Bisulfite conversion rate: The bisulfite conversion rate for an experiment is estimated with the dnmtools bsrate command, which computes the fraction of successfully converted nucleotides in reads (those read out as Ts) among all nucleotides in the reads mapped that map over cytosines in the reference genome. This is done either using a spike-in (e.g., lambda), the mitochondrial DNA, or the nuclear genome. In the latter case, only non-CpG sites are used. While this latter approach can be impacted by non-CpG cytosine methylation, in practice it never amounts to much.
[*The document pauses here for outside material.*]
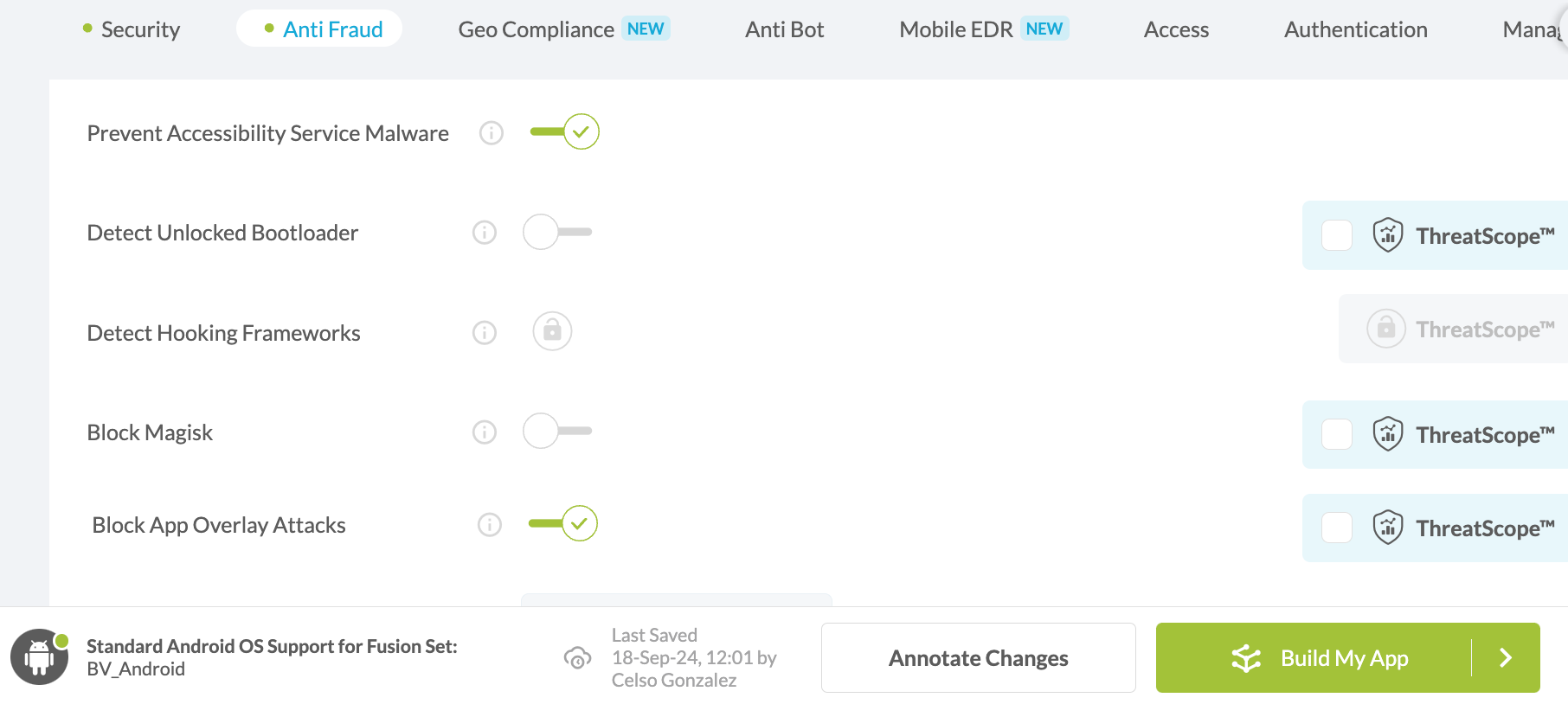Click the Annotate Changes button

(x=978, y=657)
Identifying hypomethylated regions (HMRs): In most mammalian cells, the majority of the genome has high methylation, and regions of low methylation are typically the interesting features. (This seems to be true for essentially all healthy differentiated cell types, but not cells of very early embryogenesis, various germ cells and precursors, and placental lineage cells.) These are valleys of low methylation are called hypomethylated regions (HMR) for historical reasons. To identify the HMRs, we use the dnmtools hmr command, which uses a statistical model that accounts for both the methylation level fluctations and the varying amounts of data available at each CpG site.

Partially methylated domains: Partially methylated domains are large genomic regions showing partial methylation observed in immortalized cell lines and cancerous cells. The pmd program is used to identify PMDs.

Allele-specific methylation: Allele-Specific methylated regions refers to regions where the parental allele is differentially methylated compared to the maternal allele. The program allelic is used to compute allele-specific methylation score can be computed for each CpG site by testing the linkage between methylation status of adjacent reads, and the program amrfinder is used to identify regions with allele-specific methylation.

For more detailed description of the methods of each step, please refer to the DNMTools documentation.